Blockchain is the world’s most popular bitcoin wallet provider, search and technical information source with 2.3 million wallet accounts and a total $26bn in transaction volume.
Today’s news marks its first funding round from external investors. It was previously bootstrapped by founders including Roger Ver, who remains with the company.
Blockchain president Peter Smith said:
“The company has grown exponentially in every way over the last 18 months. We are honoured to add investors and partners to the team with deep expertise in financial services and consumer technology.”
According to a report in the New York Times, Lightspeed partner Jeremy Liew will take a seat on Blockchain’s board.
Blockchain will use the extra funding to grow its product and engineering teams, and expand and invest in developing markets. Wallet services would be the “central nexus of value creation” in the digital currency industry, said Liew.
Founder and CEO Nicolas Cary told CoinDesk he was looking forward to the opportunities such an investment would bring. He said:
“This is the first outside capital in Blockchain. We’ve accomplished a lot with a little. So now we’re even more excited about what we can do. We have a very compelling product roadmap and we’re eager to share it with our users over the coming months.”
Blockchain produces software tools for merchants to accept bitcoin, and acquired bitcoin price and data provider ZeroBlock last December. It also manages the premium domain name bitcoin.com, which it uses to introduce bitcoin to total newcomers.
The announcement from one of bitcoin’s oldest and more respected service providers is bound to warm hearts in the bitcoin world, amid news dominated recently by price drops and market anomalies.
Blockchain is notable for practicing the cryptocurrency ethos it preaches. Its mission is equal parts growth of its own business and building an international bitcoin ecosystem.

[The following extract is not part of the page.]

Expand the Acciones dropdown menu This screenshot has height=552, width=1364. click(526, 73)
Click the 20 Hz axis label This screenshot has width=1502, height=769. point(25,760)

Fervently decentralized and traditionally bitcoin only, Blockchain’s international staff have received salaries in bitcoin and the company has until now done its deals, including acquisitions, in bitcoin.
It is also one of the only major bitcoin companies to not have a bitcoin trading or even a buying platform, preferring to focus on making bitcoin accessible and useful to everyone.
Blockchain’s growth reflects the rise of bitcoin’s own popularity and awareness levels. The company, which was a one-man operation from its August 2011 beginning until the spring of 2013, and operated with only a handful of employees as recently as seven months ago, now has a total 21 employees in various locations around the world.
It recently announced its two millionth wallet account (there are now 2.3 million), more than half of which are from sign-ups made this year. At the beginning of 2013, it had just 110,000 accounts and by the end of October that year it had 500,000.
The Blockchain mobile app’s relaunch on both Android and iOS, together with its re-admission to Apple’s iOS App Store in July, are in part responsible for those numbers.
Other investors in this funding round included Mosaic Ventures, Prudence Holdings, Future Perfect Ventures, and a number of angels including Rafael Corrales of CRV, Amit Jhawar of Braintree and Nat Brown, among others.